=== Consigne ===
Écrivez la suite du récit de randonnée cycliste en montagne, en commençant juste après sa dernière phrase.

Laurent et moi avions suivi consciencieusement l’entrainement montagnard programmé du calendrier. Nous étions prêt, il restait à s’adapter au climat régional en ajoutant quelques cols de légende, le Mont-Ventoux par Bédoin, l’Alpes d’Huez, la Croix de Fer et le Galibier pour Laurent. La météo était superbe, tout nous laissait entrevoir une randonnée de rêve.
Le destin en a décidé autrement. Il n’a pas voulu que nous soyons tous les deux au départ. En effet, Laurent n’a pas pu y participer par la faute d’une voiture imprudente qui l’a fait chuter au kilomètre trois de la descente du Galibier, lors de son dernier entrainement. Il était au summum de sa forme. Quelle déception pour lui, il avait ce projet en tête depuis un an et pour moi qui espérait être poussé par lui dans les derniers kilomètres du Galibier…
Je me devais donc de le réaliser pour deux ! Pas le faire deux fois mais de le réussir d’une manière exemplaire !
Dans le camping de Vizille, j’ai fait la connaissance de plusieurs personnes dont des couples qui participaient à l’épreuve en deux jours. Le faisant en une journée, je me sentais un peu seul depuis l’abandon de Laurent. Il y avait Patrick mais je savais qu’il voulait « carburer » dès le départ, ce qui ne me convenait pas. Un matin, le destin m’a joué un autre tour mais positif cette fois. Une personne inattendue est venue me voir, c’était mon ami Dominique Lamouller qui me cherchait dans le camping sachant que j’étais là par un ami commun. Il participait aussi à l’épreuve en une journée et nous avons décidé de partir ensemble.
Le jour « J » à trois heures pile du matin, avec une météo parfaite et une motivation déjà au sommet, nous étions positionnés devant un peloton consistant. J’ai essayé de trouver Patrick mais la nuit était trop sombre pour le voir. Il me doublera certainement pendant la montée du premier col (la Croix de Fer). À trois heures et une minute, nous avons démarré (un peu avant le départ officiel) mais le peloton nous a rapidement rattrapé. Nous sommes restés en tête pendant une trentaine de kilomètres avec un train assez rapide. Juste avant d’attaquer le col de la Croix de Fer, j’ai préféré ralentir légèrement et reprendre le rythme de croisière trouvé pendant les séances d’entrainement montagnardes. Mon ami Dominique (bon grimpeur) m’a lentement distancé mais je l’ai quand même revu quelques secondes au sommet du col. Sur les 25 km d’ascension, la pente variait de 7 à 14 %. Il fallait alterner entre la position assise et la danseuse pour se protéger les reins et éviter la lassitude. Pendant les cinq derniers kilomètres, les marmottes proches de la route nous encourageaient de leur sifflements aigus, et les chercher du regard nous faisait oublier les pourcentages.

=== Données ===
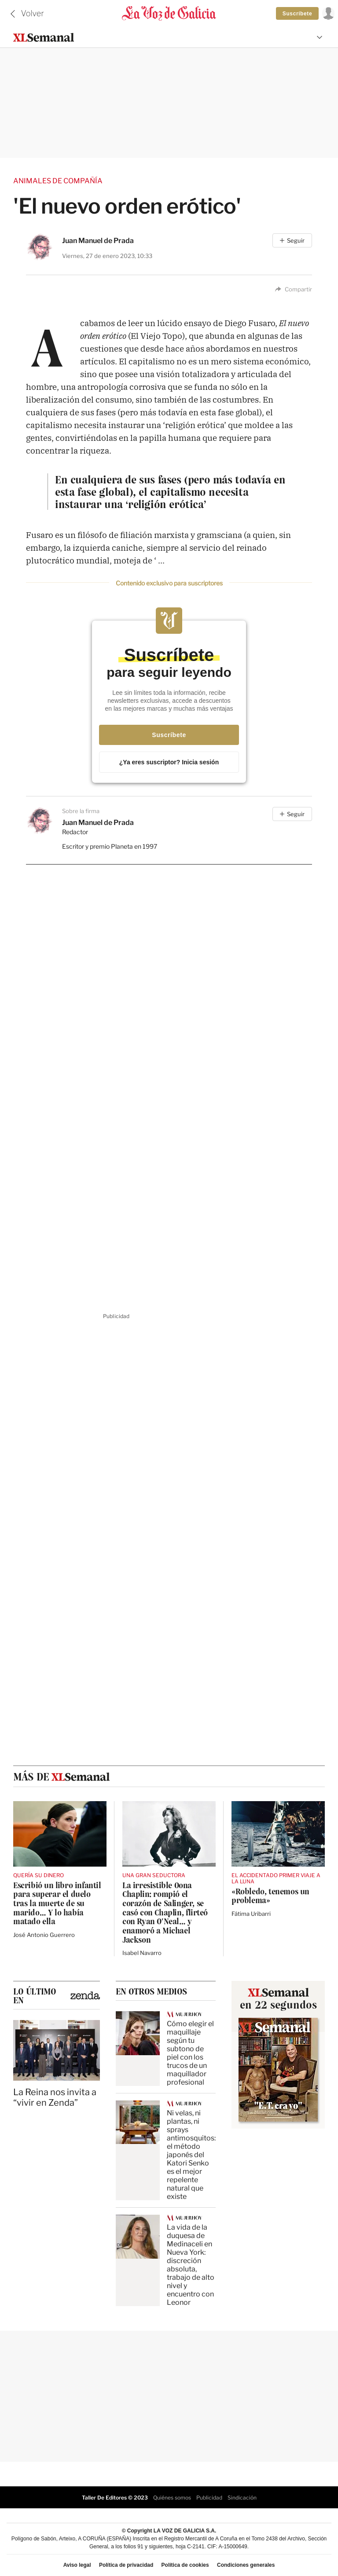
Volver (32, 13)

=== Réponse ===
Arrivé au col, j’étais encore très frais et je voyais déjà quelques coureurs rebrousser chemin, ceux qui ont mal géré leurs efforts. Un de mes amis a abandonné par manque de préparation alors qu’il venait de faire les 2 derniers Paris-Brest-Paris.
Mon copain Dominique partait déjà pour le prochain col (col du Mollard) mais je l’ai laissé partir. Après m’être bien restauré et profité de la convivialité ambiante, j’attaquais la descente. Assez rapidement, le col du Mollard nous à présentait ces pentes. À peu près à mi-distance du sommet, sans aucun signe préalable, ma chaîne s’est brusquement cassée et j’ai failli perdre l’équilibre pour la rejoindre sur la route. A ce moment-là, on se pose beaucoup de questions, la chute de Laurent et éventuellement mon abandon…les montagnards en dérives…c’est là qu’il faut rester positif, plus ce sera difficile et plus la réussite sera belle !
Ce n’était pas très grave puisque le dérive-chaîne faisait partie des outils indispensables que j’avais toujours dans la sacoche de vélo. Une dizaine de cyclos me demandaient gentiment au passage si j’avais besoin d’un coup de main. Non bien sûr, puisque j’avais le matériel. Je fouillais donc mes sacoches pour le trouver et surprise…pas de dérive-chaîne…(il était tombé de la sacoche au pied de l’escalier du sous-sol, à Ermont)…cette fois j’avais besoin d’une aide, qu’un cyclo sympathique m’a donnée. Il m’a laissé son matériel qu’il récupérera à St-Michel de Maurienne.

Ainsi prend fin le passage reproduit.